Extract the run of lines that starts at the top of the records below and ends at the line with "[Aumentar cantidad] (333, 785)", keeping both ends and excluding pictures.

━━━━━━━━━━

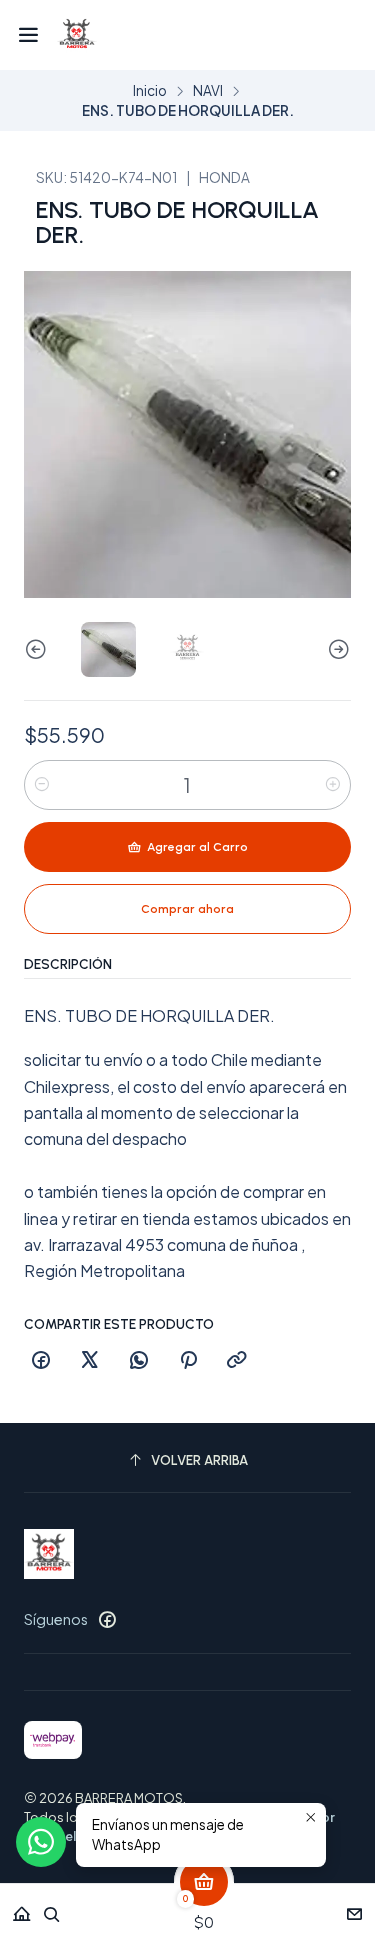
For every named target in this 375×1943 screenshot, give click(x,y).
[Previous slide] (39, 649)
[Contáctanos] (354, 1907)
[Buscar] (52, 1907)
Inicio (150, 91)
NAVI (208, 91)
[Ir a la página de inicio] (77, 35)
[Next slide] (336, 649)
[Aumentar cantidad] (333, 785)
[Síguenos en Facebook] (107, 1619)
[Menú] (28, 35)
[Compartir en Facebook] (41, 1361)
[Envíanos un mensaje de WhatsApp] (41, 1842)
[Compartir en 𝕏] (90, 1361)
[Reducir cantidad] (42, 785)
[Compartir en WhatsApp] (139, 1361)
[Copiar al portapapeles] (237, 1361)
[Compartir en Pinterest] (188, 1361)
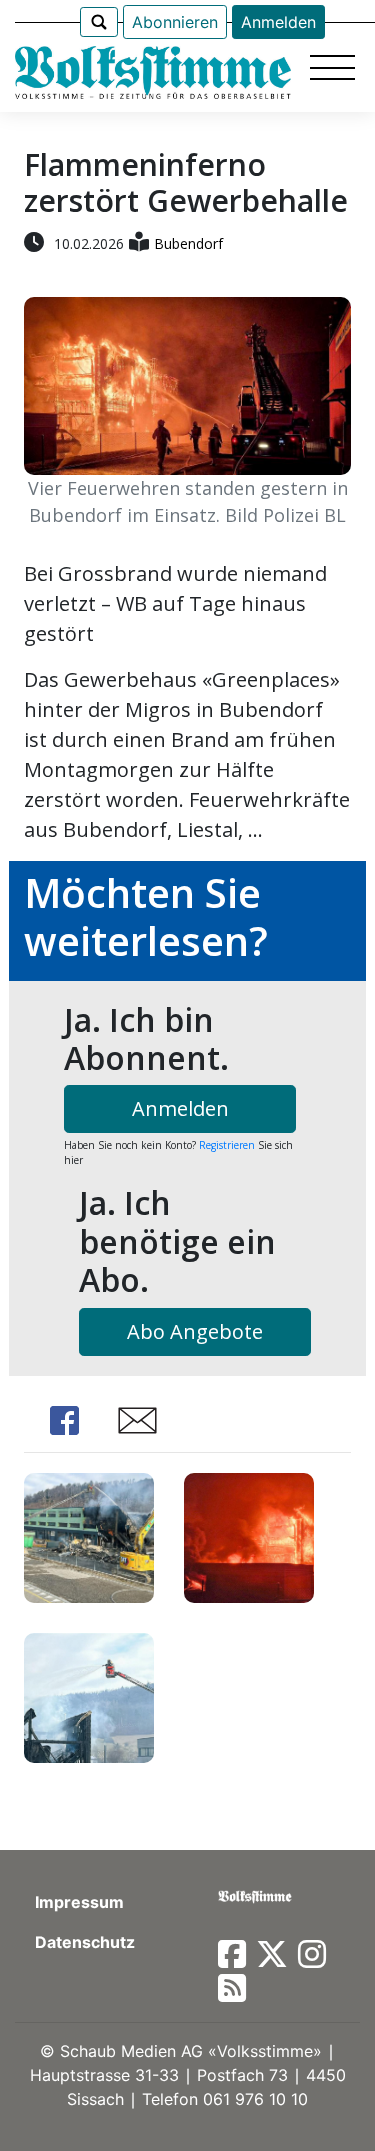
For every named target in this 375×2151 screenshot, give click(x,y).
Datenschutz (85, 1942)
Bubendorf (188, 243)
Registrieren (227, 1145)
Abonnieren (175, 22)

━━━━━━━━━━

YOUR SOLUTION:
For every named target in this 375×1943 screenshot, give click(x,y).
[Previous slide] (39, 649)
[Contáctanos] (354, 1907)
[Buscar] (52, 1907)
Inicio (150, 91)
NAVI (208, 91)
[Ir a la página de inicio] (77, 35)
[Next slide] (336, 649)
[Aumentar cantidad] (333, 785)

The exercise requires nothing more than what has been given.